Collected data entries:
Start of Block

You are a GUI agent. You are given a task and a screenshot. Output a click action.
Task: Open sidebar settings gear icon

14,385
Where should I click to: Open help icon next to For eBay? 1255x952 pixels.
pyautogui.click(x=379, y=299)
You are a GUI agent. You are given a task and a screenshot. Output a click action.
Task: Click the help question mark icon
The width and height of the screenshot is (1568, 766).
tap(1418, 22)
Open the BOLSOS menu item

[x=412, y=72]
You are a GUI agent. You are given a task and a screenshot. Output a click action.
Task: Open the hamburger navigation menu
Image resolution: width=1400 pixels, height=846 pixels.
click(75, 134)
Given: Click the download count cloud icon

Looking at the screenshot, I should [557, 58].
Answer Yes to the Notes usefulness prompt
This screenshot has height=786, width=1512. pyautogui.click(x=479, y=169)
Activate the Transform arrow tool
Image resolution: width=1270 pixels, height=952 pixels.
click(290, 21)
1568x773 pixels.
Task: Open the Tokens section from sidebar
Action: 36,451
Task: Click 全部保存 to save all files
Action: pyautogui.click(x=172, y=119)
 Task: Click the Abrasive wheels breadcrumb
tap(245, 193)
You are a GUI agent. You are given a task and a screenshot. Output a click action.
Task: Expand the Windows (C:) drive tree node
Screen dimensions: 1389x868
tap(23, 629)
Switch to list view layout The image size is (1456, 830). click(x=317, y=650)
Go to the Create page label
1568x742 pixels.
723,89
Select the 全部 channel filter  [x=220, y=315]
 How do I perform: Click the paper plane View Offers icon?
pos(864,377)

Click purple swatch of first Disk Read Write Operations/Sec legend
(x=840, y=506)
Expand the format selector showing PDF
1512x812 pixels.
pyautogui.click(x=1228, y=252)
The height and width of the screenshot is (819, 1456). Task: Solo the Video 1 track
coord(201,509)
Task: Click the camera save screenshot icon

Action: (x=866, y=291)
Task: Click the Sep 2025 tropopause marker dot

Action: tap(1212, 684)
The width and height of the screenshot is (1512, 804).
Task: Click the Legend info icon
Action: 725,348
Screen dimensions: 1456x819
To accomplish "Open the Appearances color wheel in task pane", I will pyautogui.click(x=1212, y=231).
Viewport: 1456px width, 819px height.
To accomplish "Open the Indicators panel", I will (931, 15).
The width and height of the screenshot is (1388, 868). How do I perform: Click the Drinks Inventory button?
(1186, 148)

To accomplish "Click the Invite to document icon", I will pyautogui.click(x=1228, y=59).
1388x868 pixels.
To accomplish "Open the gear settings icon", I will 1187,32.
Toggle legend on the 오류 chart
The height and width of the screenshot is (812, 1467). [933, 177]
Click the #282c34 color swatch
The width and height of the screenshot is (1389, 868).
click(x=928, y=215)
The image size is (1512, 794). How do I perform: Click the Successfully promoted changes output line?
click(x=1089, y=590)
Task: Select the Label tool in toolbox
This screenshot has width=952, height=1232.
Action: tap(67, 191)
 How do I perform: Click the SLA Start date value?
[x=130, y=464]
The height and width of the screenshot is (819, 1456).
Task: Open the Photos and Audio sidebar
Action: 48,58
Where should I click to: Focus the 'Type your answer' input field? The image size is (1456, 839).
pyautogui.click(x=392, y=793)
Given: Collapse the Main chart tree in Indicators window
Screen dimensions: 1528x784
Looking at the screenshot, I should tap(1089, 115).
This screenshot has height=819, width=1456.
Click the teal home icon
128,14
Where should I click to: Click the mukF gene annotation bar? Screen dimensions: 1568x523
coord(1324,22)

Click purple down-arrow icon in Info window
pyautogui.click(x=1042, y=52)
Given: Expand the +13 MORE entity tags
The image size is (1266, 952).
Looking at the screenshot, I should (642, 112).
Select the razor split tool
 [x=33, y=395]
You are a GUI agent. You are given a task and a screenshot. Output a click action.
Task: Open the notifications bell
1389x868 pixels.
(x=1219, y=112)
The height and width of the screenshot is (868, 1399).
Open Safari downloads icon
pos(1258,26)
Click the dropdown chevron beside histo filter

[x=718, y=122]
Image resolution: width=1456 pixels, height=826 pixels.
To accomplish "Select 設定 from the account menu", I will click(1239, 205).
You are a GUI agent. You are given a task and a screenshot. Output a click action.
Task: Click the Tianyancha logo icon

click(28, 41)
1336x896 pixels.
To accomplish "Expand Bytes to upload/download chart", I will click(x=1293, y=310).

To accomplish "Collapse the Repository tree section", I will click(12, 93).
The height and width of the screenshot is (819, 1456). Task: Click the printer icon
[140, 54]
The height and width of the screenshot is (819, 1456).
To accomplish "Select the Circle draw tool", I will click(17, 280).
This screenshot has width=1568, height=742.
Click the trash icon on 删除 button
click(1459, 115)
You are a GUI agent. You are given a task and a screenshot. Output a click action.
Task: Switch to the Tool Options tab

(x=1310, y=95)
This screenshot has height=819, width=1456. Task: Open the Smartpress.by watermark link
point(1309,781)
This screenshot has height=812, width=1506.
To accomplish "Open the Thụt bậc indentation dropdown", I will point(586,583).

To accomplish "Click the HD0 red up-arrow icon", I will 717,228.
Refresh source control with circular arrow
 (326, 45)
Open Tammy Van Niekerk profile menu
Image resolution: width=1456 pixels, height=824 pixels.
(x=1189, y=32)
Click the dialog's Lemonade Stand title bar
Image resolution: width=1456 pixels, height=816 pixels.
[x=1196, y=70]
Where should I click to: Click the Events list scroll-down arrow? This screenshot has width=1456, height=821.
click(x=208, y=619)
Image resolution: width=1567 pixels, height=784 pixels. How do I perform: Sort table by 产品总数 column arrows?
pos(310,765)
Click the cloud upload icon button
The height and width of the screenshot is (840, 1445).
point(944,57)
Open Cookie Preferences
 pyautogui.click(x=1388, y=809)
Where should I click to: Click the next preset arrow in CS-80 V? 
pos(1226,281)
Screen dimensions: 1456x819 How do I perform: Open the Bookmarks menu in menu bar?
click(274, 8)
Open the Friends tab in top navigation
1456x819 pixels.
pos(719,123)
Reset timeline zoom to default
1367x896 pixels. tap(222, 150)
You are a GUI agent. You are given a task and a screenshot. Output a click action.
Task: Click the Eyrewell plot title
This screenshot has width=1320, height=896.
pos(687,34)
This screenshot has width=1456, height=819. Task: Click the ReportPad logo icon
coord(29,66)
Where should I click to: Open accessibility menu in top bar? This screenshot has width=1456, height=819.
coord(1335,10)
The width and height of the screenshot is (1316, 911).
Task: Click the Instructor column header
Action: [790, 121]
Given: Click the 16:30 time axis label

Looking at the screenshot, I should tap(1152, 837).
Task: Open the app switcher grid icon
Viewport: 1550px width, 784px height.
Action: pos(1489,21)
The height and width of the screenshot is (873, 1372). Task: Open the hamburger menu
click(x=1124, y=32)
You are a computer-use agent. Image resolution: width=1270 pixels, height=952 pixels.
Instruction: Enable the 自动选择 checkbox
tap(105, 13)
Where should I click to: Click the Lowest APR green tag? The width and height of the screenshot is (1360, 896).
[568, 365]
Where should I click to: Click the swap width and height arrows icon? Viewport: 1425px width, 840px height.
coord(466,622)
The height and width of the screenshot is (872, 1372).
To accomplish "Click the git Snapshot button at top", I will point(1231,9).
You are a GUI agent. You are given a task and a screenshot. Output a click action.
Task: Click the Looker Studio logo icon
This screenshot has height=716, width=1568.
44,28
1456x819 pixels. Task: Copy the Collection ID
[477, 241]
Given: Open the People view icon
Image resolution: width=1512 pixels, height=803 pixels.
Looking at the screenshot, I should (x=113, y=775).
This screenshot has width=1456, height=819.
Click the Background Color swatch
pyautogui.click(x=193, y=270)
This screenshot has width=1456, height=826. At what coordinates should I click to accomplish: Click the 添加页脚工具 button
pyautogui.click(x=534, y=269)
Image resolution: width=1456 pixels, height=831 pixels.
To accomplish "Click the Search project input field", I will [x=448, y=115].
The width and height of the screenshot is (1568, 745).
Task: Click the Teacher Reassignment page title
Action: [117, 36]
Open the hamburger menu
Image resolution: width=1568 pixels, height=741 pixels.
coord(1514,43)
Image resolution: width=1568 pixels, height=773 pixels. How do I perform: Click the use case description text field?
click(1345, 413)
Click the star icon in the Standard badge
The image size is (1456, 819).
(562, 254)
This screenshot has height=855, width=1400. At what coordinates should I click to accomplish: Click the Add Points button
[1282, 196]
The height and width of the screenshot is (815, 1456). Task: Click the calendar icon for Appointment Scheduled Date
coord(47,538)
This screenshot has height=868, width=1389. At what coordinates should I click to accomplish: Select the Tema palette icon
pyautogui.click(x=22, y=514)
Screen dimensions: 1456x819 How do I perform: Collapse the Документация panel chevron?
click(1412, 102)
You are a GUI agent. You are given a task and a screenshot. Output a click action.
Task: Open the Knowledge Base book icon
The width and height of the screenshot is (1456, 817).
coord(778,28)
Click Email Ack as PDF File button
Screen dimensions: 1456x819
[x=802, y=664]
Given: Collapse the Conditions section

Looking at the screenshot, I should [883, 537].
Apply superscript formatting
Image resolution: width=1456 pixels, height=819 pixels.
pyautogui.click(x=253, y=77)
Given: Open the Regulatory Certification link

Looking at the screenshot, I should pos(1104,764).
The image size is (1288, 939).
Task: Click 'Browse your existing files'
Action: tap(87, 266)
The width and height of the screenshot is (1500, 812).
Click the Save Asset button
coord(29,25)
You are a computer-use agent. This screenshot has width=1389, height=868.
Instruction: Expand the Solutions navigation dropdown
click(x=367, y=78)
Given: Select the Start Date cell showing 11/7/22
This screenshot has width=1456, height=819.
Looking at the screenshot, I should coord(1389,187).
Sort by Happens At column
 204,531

End of Block

_WHAT THE TASK REQUIRES_: Tell how many lines of the records above contain "showing", replying with the number only.

_SOLUTION FOR THIS TASK_: 2